::: Selected text
Vaccinations and Other Preventive Care Measures Stressed in New IBD Guideline

Vaccinations and Other Preventive Care Measures Stressed in New IBD Guideline

The importance of preventive care to people with inflammatory bowel disease (IBD) is stressed in a new guideline by the American College of Gastroenterology (ACG), with specific recommendations of measures IBD patients should take to stay healthy.

The guideline, “ACG Clinical Guideline: Preventive Care in Inflammatory Bowel Disease,” was recently published in the American Journal of Gastroenterology.

Recommendations cover vaccinations, quitting smoking, screening for two particularly relevant types of cancer (cervical and skin cancer), osteoporosis, depression, and anxiety.

The guideline’s development was led by Francis A. Farraye, MD, MSc, FACG, a professor of medicine at the Boston University School of Medicine. Farraye and colleagues outlined preventive care required by IBD patients and also recommend that a multidisciplinary team of gastroenterologists, primary care providers and other specialists work to deliver it.

Vaccinations were emphasized, particularly for IBD patients on immunosuppressive therapies, due to the increased risk for infections these therapies pose.

“Combinations of an immunomodulator and biologic agent are being used more frequently and earlier in subsets of patients with ulcerative colitis and Crohn’s disease who present with or have signs and symptoms of an aggressive course,” Farraye said in a news release.

“Patients on steroids, immunomodulators or biologics are at an increased risk of developing infectious complications including infections with opportunistic organisms,” she said. “Vaccinations may lower the risk of infections with some of these organisms but vaccination rates in IBD patients remain too low.”

The authors recommend that vaccination schedules be age-appropriate, except if patients are receiving or initiating treatment with immunosuppressants.

“Ideally vaccinations should be administered prior to starting immunosuppressive therapy, as vaccine efficacy is higher in the non-immunosuppressed IBD patient,” Farraye said.
::::::
◆ Goal of the exercise ◆
Summarize the article on the new IBD guideline in two sentences.
::: Data section
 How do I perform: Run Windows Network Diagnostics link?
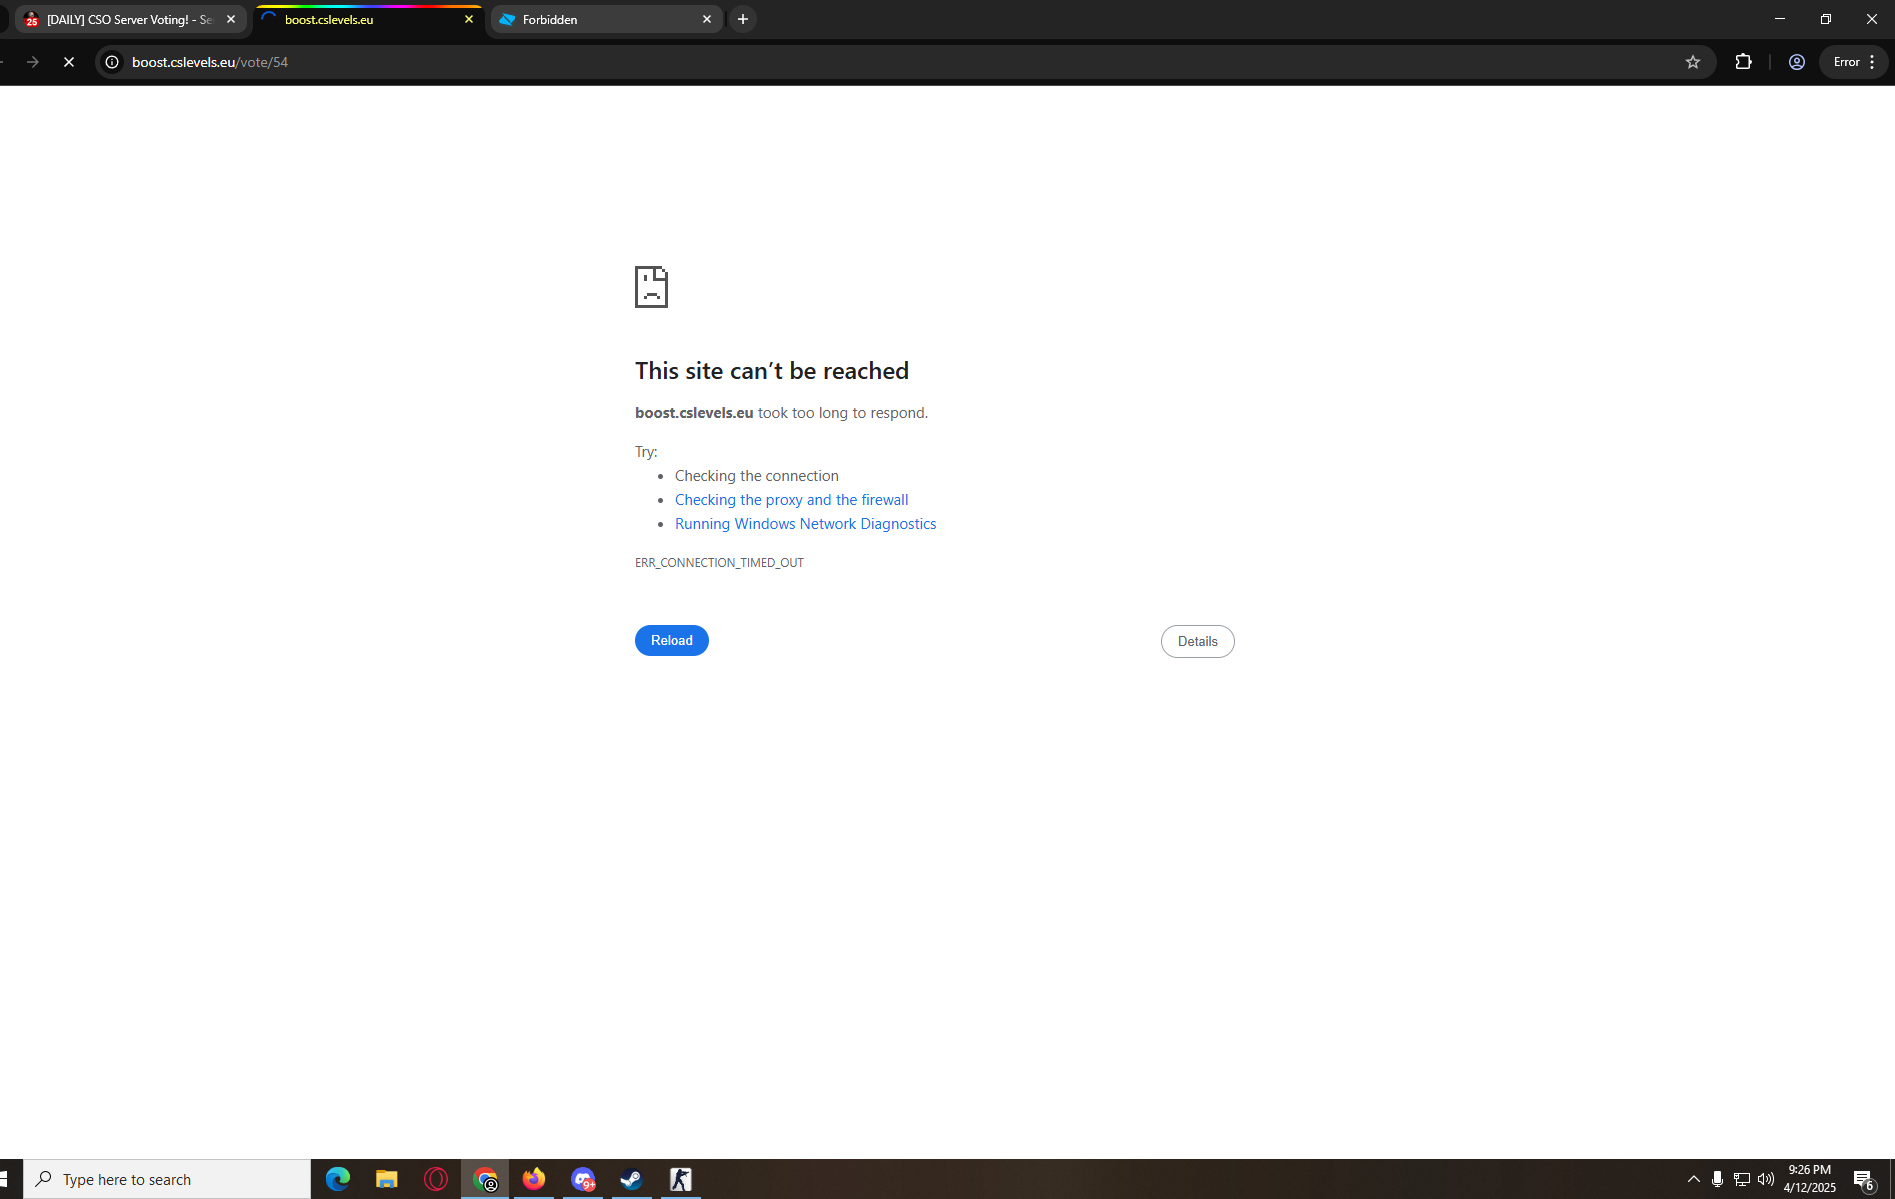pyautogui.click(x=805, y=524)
::::::
::: Data section
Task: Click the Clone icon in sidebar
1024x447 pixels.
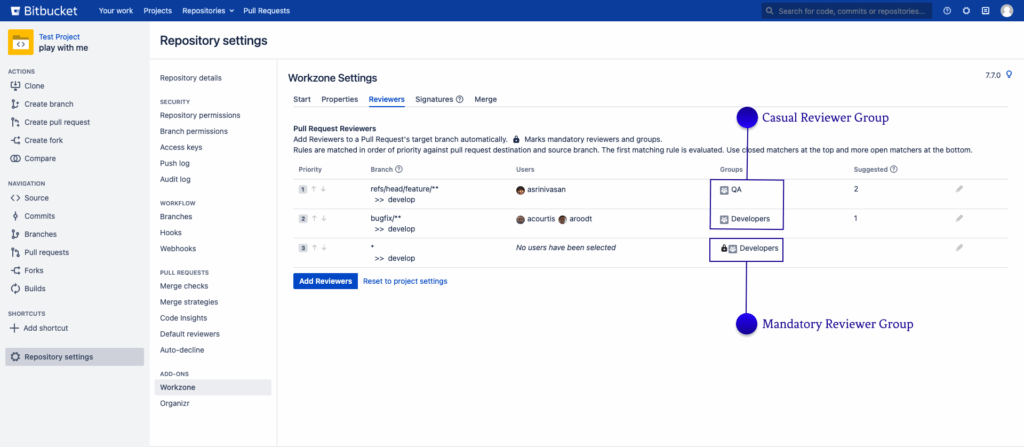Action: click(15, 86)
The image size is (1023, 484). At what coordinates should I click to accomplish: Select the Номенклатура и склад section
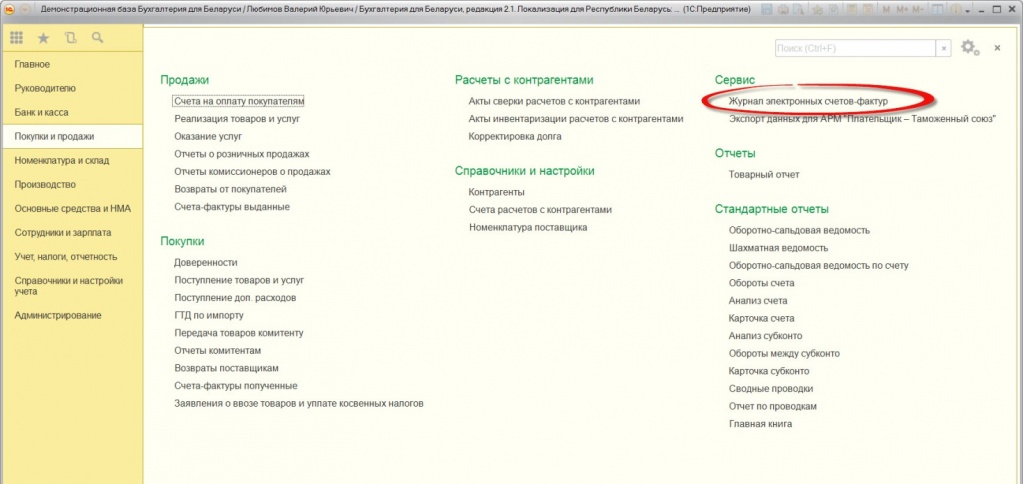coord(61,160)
::::::
◆ Finished exercise ◆
The American College of Gastroenterology has published a guideline in the American Journal of Gastroenterology that stresses preventive care for people with inflammatory bowel disease. It covers vaccinations, quitting smoking, cervical and skin cancer screening, osteoporosis, depression, and anxiety, and it emphasizes vaccinations for patients on immunosuppressive therapies, ideally given before such therapy starts because vaccine efficacy is higher in patients who are not immunosuppressed.